Although what Brian was saying was negative, Jenny began to calm down. The fact that he was being open with her reassured her that he was still in the marriage and that he still cared. Also, when she understood how her criticism made him feel, she softened. The more empathy she showed, the more he continued to speak honestly.
It took some time but as Jenny started to tell Brian how she felt instead of criticizing him, he stopped retreating. And with each step Brian made toward open communication, Jenny felt more secure. As a result, her texts became less needy. Meanwhile, Brian began to realize the power in saying what he felt.
Once communication had improved, Brian and Jenny worked on being more flexible about their schedules. Brian now lets Jenny know when he wants to stay out late and Jenny lets him have his downtime. Then she returned to work at the restaurant part-time, which means Brian gets up with their son three days a week. They also found a part-time babysitter. Though that was hard financially, they both agreed it was a good decision.

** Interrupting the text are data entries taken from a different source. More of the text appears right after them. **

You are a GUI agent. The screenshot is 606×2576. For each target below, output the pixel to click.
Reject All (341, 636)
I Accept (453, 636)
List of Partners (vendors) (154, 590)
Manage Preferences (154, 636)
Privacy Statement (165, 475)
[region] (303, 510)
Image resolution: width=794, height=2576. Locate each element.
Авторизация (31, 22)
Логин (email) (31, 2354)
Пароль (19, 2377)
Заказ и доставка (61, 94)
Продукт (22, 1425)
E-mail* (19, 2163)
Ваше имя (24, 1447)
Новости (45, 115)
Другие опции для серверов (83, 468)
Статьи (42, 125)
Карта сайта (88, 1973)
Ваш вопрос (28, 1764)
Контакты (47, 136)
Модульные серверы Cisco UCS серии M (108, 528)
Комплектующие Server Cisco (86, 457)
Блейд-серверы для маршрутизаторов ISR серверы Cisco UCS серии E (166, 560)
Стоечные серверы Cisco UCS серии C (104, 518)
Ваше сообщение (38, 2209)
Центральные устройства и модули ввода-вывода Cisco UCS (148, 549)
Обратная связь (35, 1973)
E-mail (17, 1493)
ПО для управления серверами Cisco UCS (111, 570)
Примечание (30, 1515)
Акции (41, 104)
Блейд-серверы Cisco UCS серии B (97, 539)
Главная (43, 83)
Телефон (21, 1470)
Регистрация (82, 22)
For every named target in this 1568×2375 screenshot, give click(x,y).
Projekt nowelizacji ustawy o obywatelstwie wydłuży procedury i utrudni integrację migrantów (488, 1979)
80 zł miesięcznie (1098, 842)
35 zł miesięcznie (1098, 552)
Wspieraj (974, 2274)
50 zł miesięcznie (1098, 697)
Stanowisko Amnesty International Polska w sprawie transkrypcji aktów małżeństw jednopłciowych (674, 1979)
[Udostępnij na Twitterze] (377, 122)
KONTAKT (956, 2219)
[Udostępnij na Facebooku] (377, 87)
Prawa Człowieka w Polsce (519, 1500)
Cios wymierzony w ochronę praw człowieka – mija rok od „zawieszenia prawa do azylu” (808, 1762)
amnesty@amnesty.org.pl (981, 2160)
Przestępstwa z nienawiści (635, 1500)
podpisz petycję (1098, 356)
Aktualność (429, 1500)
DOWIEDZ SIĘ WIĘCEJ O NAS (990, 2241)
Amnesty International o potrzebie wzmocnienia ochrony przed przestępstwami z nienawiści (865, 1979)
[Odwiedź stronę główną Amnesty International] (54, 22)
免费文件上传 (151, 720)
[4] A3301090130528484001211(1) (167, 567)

Their marriage is far from perfect, of course. Brian still puts in long hours. Once in a while he stays out late and has a few drinks. But it happens less frequently and neither spouse counts it as "the issue." Brian and Jenny still get annoyed at each other, but those frustrations aren't ruling the marriage.
"Now I think twice about what I say in texts," Jenny says. "Sometimes I send cute messages with a photo of James and me: 'Hi honey, get home safely. We love you.'" Brian's changed his habits, too. "When I see Jenny's texts come in, I don't get all defensive like I used to. I smile, knowing she's texting because she really does love me, and just wants us to be a happy family."